4) Select Usage type, and choose Create File, browse to the location you want to hold the Data Profile XML file and give it a name. The dialog will look something like the following.
5) Click OK and then select Profile Requests in the Data Profiling Task Editor. You will see a list of all the Profile types you can generate. We will generate just the Functional Profile as shown below, select Functional Dependency Profile Request from the View drop down option.
6) We want to run this profile on the ProductSubcategoryID column against all other columns in the Product table. Click on the row in the pane below the View option to display the entries in the Request Properties pane.
7) The Determinant column is the column that determines the values of the other columns. For example if we had a table of US State codes and State names, then the code column is the determinant column and the name column is the dependent column. We need to identify what those columns are for the Product table. In the Request Properties pane select the DeterminantColumns option and in the drop down dialog, remove the wild card selections and select the ProductSubCategoryID column.
8) Leave the asterisk in the DependentColumn option, this wild card character indicates that ProductSubcategoryID should be compared against every column in the Product table. Please note the FDStrengthThreshold option. This option allow us to specify the threshold which determines when a Functional Relationship exists between any two columns. In this example we are saying that if less than 95% of the rows in the table don’t have the same values in two columns, then those columns do not have a Functional Relationship and won’t be reported in this profile.
9) Click the OK button and then run the package. When the package completes successfully, you will have an XML file in the location you specified in Step 4. You can use the Data Profile Viewer to view the XML file. The viewer application can be found in the Integration Services folder under the Microsoft SQL Server 2008 R2 folder.
10) The Data Profile Viewer will open a Dialog that will allow you to specify the path to the XML file you created. If you don’t see your XML file, make sure you specified the XML extension when you entered the name in Step 4, if you didn’t just add the extension to the file name.

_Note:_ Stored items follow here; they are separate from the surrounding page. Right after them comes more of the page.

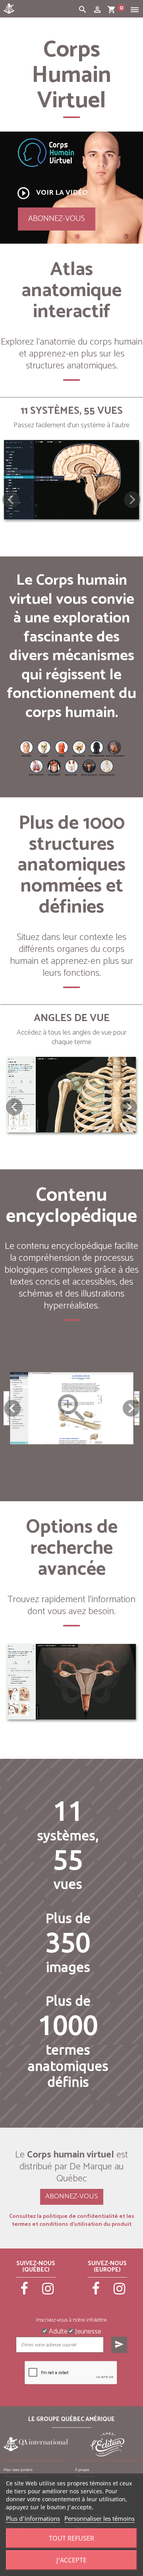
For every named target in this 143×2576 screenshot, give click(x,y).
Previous (12, 1408)
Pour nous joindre (18, 2470)
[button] (132, 499)
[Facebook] (24, 2292)
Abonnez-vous (56, 218)
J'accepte (71, 2560)
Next (131, 1408)
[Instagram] (47, 2292)
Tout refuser (71, 2538)
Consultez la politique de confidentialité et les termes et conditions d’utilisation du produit (71, 2221)
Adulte (57, 2331)
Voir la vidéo (52, 193)
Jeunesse (87, 2331)
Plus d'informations (33, 2518)
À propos (82, 2470)
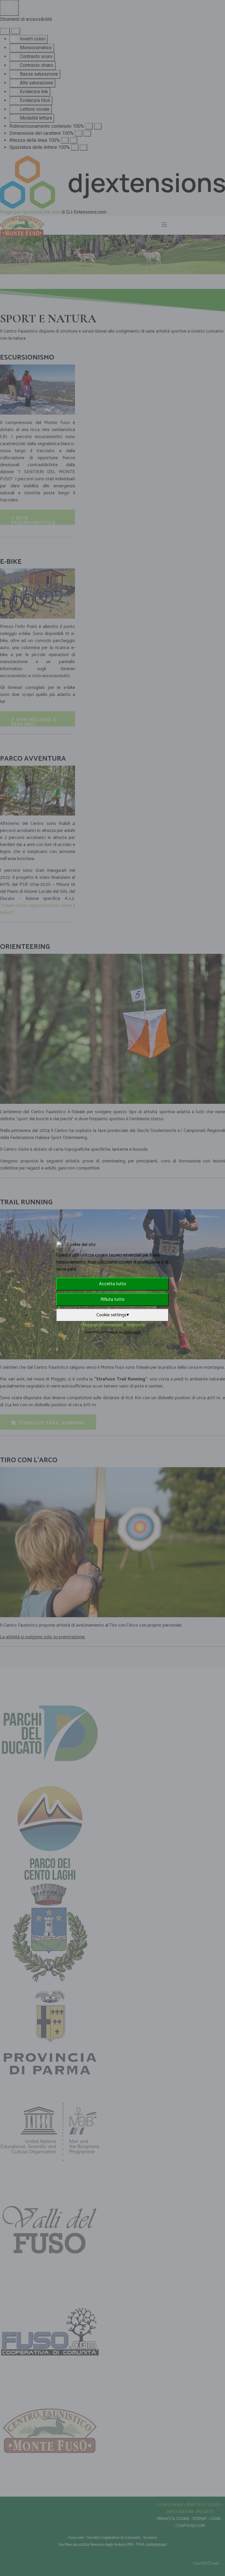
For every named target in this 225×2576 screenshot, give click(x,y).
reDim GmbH (132, 1332)
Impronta (136, 1325)
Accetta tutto (112, 1284)
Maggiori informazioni (102, 1325)
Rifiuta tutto (112, 1299)
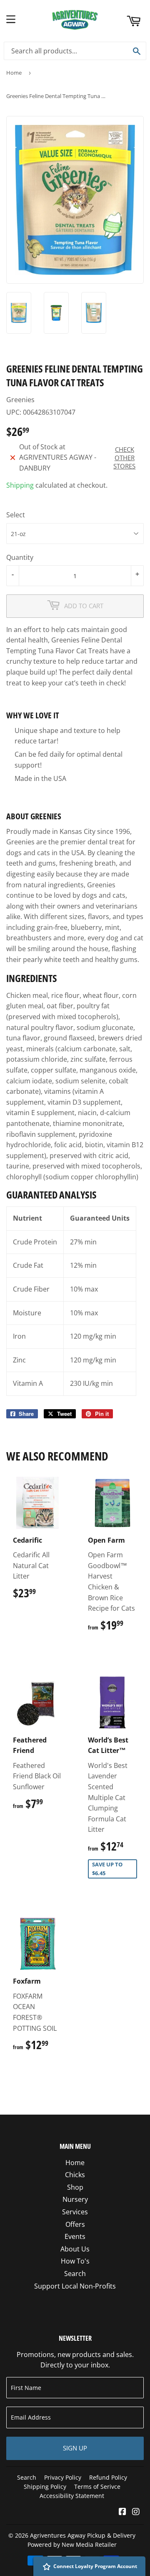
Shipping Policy (45, 2486)
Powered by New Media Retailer (72, 2544)
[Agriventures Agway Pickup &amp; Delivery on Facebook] (122, 2512)
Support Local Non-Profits (75, 2286)
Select (15, 514)
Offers (75, 2224)
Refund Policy (108, 2477)
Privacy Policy (62, 2477)
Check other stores (124, 457)
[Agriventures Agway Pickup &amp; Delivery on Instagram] (136, 2512)
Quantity (19, 557)
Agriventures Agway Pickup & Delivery (82, 2535)
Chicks (75, 2174)
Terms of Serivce (97, 2486)
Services (75, 2211)
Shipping (20, 485)
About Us (75, 2249)
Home (14, 72)
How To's (75, 2261)
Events (75, 2236)
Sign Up (75, 2448)
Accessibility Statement (72, 2496)
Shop (75, 2187)
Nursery (75, 2199)
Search (75, 2273)
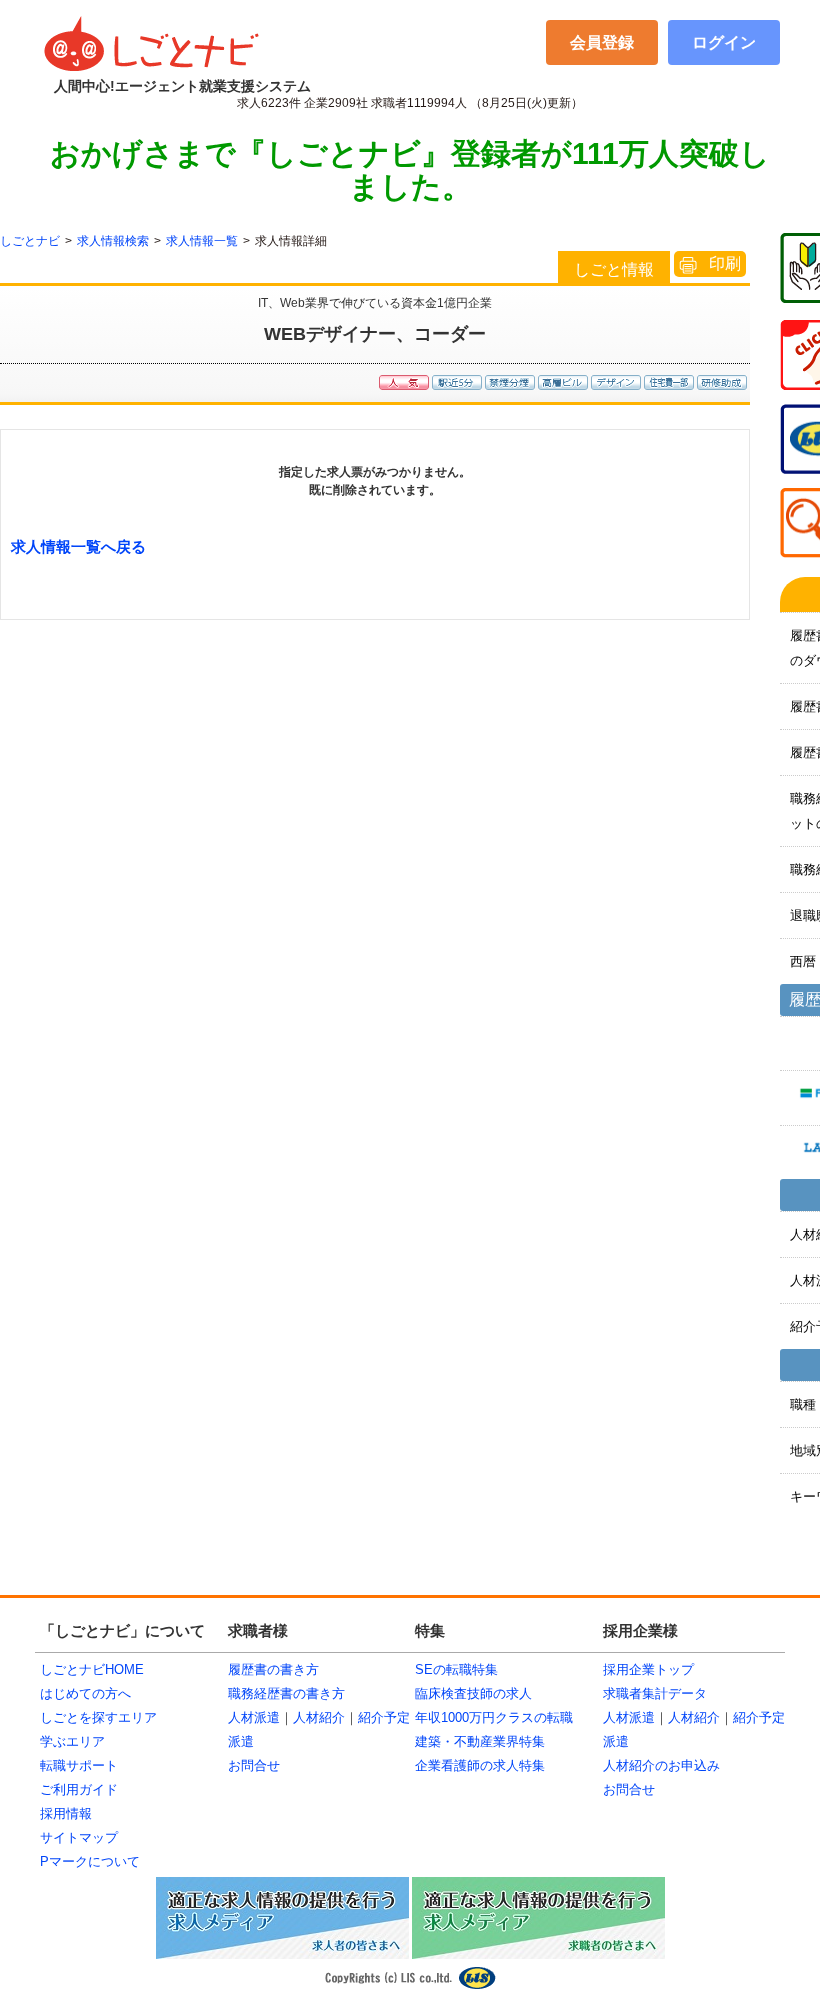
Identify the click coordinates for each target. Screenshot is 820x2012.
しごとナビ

11) Click on the Function Dependency Profiles option under the Product table. The Functional Dependency Profiles pane shows our chosen Determinant column, ProductSubcategoryID, and the other columns from the table in which at least 95% of the rows had the same pair of values in the Determinant and Dependent columns.

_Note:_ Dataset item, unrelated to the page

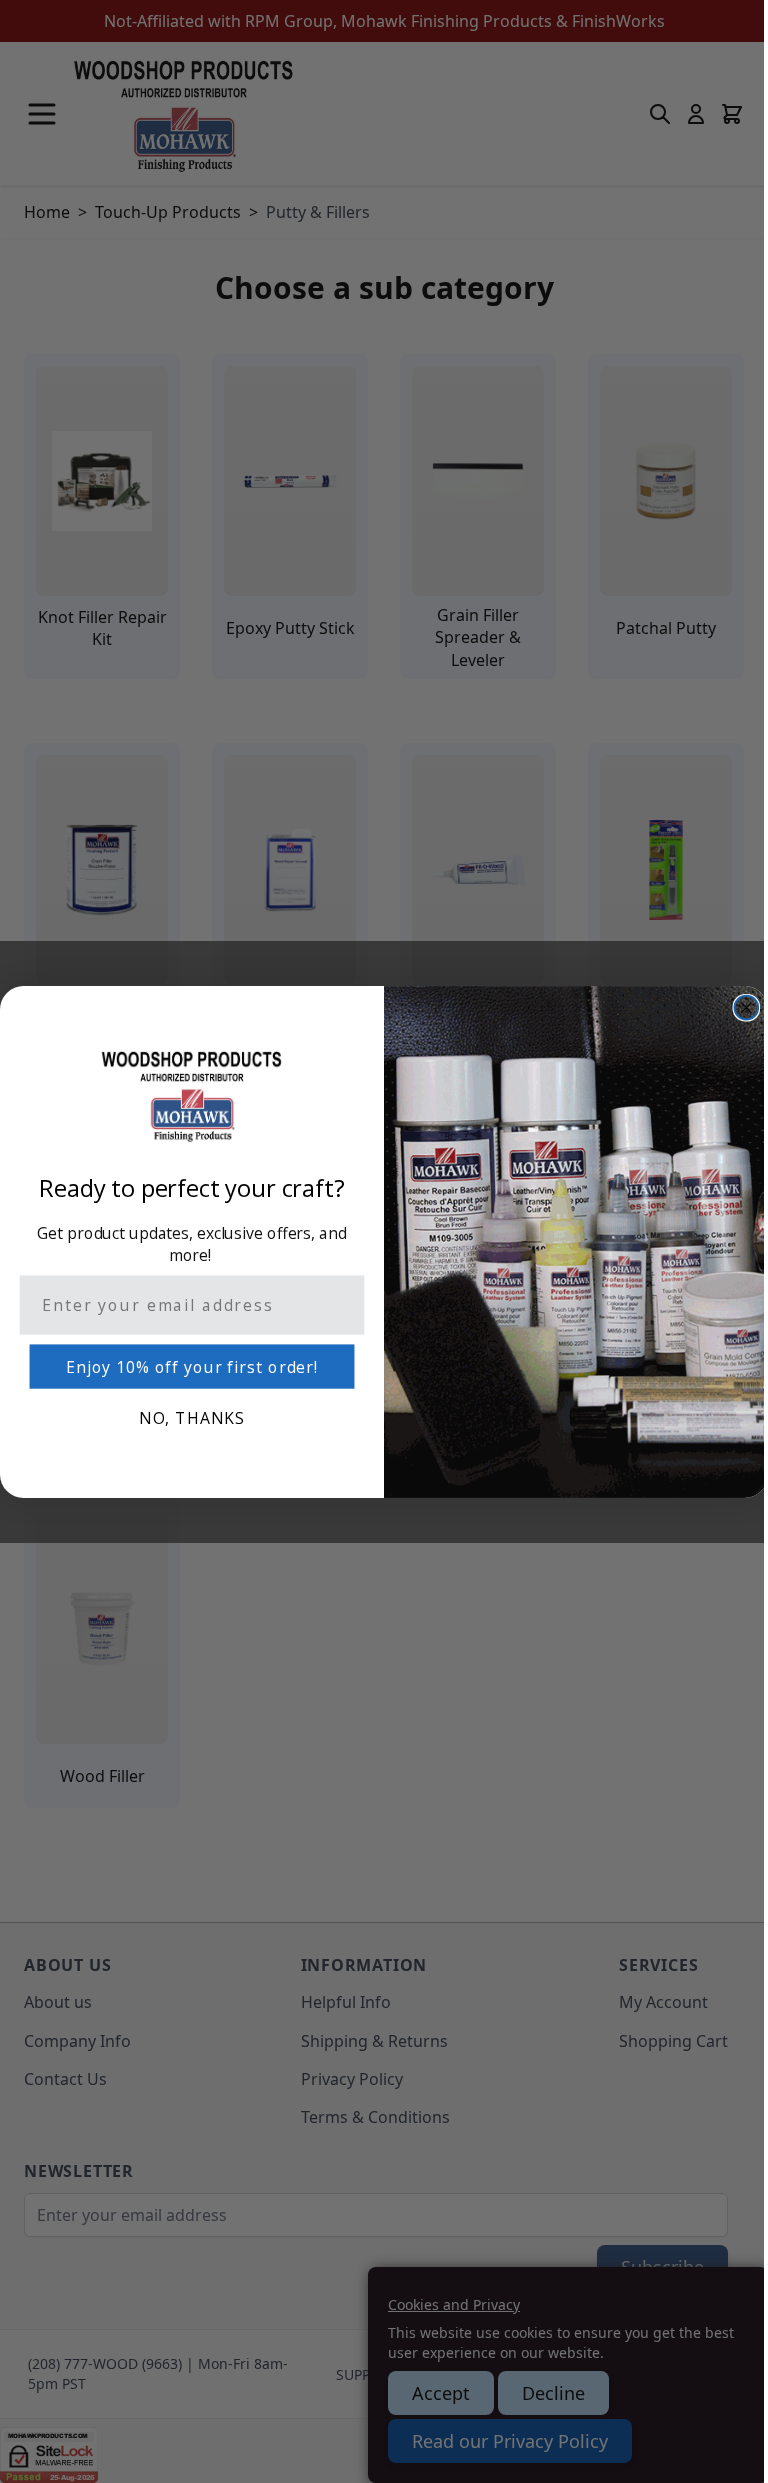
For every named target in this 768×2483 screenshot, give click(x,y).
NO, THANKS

12) With the Style Dependent column selected in the Functional Dependency Profiles pane we see in the Functional Dependency Violations pane there are five sets of ProductSubcategoryIDs that have values in the Dependent Style column that deviate from the majority of values for the ProductSubcategoryID. Double click on ProductSubcategoryID 14 in the Functional Dependency Violations pane. The Functional Dependency Profiles pane now shows the rows that support the functional dependency and those that are in violation for ProductSubcategoryID 14.
13) In the Functional Dependency Violations grid, we can see that for a ProductSubcategoryID of 14 there is a Support Percentage of 84.8485 percent for the Style column. This means that there were 33 rows with a ProductSubcategoryID of 14, and of those rows 28 of them had a U in the Style column while the remaining 5 had some other value. To see the detail behind this, click on the row in the Functional Dependency Violations grid, and the Supported Rows and Violation Rows will be shown in two grids below. Now you can see exactly what the values of the Style column were for the Violation rows, in this case they were all W.
Determining whether or not this identifies a problem in the data is up to someone with business knowledge of the Product table. The purpose of the Data Profile Task is to alert us to potential issues and guide us on where to look in the data.
This and the other seven profile requests offered in the Data Profiling Task, can ease your burden when it comes time to profile new unknown data sets.